*** Supplied data Section Begins ***
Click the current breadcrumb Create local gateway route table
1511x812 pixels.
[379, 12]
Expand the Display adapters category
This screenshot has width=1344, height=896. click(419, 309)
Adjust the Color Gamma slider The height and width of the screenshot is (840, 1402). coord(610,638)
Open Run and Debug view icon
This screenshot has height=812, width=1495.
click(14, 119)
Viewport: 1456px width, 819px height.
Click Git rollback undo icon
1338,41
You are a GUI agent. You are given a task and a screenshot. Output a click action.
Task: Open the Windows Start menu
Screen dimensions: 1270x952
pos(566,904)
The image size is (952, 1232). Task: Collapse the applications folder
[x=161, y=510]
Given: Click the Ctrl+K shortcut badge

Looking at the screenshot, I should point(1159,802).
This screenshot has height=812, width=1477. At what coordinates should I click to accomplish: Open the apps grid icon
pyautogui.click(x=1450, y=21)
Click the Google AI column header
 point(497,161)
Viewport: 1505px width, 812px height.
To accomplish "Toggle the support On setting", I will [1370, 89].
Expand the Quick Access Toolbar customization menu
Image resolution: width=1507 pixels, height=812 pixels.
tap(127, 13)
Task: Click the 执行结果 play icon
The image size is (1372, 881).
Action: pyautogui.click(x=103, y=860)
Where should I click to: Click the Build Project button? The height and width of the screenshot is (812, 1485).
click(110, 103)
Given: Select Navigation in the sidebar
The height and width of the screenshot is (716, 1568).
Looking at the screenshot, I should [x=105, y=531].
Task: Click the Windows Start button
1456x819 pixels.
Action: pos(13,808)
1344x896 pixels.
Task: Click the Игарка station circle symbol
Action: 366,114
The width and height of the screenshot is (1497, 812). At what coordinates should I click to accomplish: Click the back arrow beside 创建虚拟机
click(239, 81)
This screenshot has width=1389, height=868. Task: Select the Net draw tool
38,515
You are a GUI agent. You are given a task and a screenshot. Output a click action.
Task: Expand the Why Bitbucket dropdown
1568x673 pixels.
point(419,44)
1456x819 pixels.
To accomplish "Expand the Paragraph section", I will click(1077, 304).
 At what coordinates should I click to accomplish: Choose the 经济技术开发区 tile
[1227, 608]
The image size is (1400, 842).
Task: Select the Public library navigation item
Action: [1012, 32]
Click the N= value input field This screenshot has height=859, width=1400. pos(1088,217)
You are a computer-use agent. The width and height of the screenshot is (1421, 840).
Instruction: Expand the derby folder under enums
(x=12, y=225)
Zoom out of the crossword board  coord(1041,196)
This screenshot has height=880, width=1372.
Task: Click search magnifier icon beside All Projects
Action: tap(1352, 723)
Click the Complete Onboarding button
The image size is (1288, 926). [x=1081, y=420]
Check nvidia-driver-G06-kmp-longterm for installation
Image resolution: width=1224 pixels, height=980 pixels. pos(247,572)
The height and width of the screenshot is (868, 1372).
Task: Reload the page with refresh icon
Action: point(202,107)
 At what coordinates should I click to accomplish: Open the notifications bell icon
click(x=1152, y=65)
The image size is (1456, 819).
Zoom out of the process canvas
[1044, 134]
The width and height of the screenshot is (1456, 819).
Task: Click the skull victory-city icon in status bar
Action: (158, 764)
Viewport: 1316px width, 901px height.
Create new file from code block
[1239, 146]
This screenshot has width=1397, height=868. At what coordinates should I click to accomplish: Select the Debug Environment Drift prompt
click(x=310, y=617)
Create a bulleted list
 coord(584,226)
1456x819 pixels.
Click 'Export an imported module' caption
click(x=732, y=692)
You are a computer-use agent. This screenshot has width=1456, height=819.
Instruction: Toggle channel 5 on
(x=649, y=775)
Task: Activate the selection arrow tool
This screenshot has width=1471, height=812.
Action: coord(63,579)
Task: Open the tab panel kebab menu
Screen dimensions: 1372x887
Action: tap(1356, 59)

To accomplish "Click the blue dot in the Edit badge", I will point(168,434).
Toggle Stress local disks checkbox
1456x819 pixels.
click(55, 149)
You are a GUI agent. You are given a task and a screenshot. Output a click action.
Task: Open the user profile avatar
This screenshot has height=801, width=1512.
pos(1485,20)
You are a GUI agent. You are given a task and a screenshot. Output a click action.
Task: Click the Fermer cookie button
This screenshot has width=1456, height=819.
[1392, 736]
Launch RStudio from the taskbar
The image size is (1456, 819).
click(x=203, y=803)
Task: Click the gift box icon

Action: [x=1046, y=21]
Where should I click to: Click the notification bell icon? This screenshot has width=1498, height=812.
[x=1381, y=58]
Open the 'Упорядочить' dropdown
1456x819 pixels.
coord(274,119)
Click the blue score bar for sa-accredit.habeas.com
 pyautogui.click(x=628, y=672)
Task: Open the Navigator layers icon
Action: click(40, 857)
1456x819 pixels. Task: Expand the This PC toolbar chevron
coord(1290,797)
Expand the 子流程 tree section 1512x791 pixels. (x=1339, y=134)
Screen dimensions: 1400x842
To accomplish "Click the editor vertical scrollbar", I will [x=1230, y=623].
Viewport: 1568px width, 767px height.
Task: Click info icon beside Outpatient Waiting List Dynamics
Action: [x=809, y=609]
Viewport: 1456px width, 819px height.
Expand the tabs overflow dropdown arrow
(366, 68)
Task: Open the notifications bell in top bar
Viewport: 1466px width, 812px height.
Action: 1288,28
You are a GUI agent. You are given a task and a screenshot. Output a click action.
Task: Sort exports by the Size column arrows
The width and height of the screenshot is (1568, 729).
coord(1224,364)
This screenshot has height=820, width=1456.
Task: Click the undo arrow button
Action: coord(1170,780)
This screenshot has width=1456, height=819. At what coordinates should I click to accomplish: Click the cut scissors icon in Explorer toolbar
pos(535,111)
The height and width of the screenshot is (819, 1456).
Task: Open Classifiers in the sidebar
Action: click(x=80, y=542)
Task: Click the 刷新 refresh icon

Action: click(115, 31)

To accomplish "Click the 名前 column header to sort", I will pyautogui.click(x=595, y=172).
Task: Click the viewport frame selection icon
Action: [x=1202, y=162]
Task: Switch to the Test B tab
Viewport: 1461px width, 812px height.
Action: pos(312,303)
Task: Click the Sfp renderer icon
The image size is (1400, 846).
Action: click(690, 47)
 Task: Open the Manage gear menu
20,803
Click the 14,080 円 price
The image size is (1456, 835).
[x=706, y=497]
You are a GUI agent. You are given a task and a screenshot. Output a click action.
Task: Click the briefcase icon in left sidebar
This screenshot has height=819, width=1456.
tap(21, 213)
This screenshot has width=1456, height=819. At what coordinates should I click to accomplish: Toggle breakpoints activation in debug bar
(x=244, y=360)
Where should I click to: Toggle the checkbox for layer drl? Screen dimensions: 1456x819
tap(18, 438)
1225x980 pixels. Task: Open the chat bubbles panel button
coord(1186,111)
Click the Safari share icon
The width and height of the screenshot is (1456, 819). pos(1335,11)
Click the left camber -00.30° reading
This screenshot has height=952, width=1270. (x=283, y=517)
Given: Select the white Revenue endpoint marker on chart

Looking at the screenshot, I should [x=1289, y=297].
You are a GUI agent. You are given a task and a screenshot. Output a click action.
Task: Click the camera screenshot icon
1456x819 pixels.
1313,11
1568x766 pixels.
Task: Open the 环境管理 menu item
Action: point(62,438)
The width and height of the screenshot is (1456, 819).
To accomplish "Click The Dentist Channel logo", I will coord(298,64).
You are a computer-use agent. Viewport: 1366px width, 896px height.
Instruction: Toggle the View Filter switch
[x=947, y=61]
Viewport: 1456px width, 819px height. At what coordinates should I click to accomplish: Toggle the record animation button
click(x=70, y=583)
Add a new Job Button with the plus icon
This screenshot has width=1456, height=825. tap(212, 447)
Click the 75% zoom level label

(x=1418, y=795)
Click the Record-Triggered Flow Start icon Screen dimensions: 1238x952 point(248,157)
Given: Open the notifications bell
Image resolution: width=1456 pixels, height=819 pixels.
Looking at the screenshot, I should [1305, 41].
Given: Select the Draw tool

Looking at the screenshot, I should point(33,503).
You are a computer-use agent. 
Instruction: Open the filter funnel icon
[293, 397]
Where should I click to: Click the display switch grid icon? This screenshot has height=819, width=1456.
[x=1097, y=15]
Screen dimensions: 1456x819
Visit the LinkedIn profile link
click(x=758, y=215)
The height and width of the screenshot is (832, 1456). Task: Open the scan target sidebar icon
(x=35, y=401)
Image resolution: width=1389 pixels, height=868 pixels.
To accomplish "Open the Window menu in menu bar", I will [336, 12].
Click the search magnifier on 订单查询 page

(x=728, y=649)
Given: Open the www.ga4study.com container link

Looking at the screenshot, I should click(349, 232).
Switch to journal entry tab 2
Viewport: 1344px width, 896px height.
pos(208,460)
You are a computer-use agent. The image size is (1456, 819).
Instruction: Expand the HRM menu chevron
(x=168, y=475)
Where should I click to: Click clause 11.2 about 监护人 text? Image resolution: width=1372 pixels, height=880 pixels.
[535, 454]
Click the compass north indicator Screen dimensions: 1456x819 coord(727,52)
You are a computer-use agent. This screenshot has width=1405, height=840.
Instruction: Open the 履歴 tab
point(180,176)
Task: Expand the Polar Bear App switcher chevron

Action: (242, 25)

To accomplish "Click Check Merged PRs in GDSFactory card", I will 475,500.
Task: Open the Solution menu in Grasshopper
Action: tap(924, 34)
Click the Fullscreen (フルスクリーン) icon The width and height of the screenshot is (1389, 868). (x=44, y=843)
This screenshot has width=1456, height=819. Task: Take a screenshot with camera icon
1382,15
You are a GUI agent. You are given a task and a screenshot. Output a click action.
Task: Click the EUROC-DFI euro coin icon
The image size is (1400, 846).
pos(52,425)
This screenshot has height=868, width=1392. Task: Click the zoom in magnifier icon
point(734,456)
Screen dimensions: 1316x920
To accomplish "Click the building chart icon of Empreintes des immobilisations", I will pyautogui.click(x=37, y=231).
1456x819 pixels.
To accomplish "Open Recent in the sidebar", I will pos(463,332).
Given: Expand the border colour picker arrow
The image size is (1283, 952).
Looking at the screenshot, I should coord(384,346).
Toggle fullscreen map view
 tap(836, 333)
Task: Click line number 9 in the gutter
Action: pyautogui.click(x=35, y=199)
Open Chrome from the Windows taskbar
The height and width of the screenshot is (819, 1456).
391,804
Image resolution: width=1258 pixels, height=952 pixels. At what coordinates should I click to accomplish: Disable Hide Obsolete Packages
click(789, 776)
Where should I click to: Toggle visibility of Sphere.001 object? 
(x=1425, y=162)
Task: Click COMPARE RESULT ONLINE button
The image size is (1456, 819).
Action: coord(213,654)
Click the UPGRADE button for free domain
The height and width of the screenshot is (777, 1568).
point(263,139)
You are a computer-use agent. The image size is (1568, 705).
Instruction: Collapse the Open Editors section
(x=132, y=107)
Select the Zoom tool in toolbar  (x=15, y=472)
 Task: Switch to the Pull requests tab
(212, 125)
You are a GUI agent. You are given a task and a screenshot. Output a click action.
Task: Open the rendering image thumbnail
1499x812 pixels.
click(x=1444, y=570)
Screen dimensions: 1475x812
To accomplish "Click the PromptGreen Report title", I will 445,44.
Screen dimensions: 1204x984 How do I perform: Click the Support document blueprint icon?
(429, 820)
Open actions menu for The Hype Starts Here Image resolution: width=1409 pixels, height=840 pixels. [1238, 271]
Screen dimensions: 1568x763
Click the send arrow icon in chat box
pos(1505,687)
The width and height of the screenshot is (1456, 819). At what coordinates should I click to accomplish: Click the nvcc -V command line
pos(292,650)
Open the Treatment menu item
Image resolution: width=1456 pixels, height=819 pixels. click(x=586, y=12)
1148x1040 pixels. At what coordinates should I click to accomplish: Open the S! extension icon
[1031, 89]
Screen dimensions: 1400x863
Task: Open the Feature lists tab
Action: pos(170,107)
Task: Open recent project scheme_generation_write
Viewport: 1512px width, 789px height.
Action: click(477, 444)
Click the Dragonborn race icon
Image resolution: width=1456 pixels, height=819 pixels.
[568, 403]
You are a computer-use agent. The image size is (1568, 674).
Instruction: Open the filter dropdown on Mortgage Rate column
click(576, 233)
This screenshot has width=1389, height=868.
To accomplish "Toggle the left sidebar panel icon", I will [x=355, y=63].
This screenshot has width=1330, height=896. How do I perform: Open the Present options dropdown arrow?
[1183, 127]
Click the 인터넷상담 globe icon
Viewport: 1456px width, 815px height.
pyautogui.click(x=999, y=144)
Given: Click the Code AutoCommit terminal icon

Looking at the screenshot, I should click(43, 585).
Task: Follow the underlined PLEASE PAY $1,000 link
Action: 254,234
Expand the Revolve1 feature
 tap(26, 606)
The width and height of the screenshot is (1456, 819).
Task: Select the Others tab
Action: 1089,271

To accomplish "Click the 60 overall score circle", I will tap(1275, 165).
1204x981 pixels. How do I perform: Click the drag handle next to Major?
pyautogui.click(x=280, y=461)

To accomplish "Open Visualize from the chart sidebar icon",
*** Supplied data Section Ends ***
▶ _Required work_:
Up to and including the line that contains "Adjust the Color", restate word for word every line of the entries, starting from the first.

▶ _Answer to the exercise_:
Click the current breadcrumb Create local gateway route table
1511x812 pixels.
[379, 12]
Expand the Display adapters category
This screenshot has width=1344, height=896. click(419, 309)
Adjust the Color Gamma slider The height and width of the screenshot is (840, 1402). coord(610,638)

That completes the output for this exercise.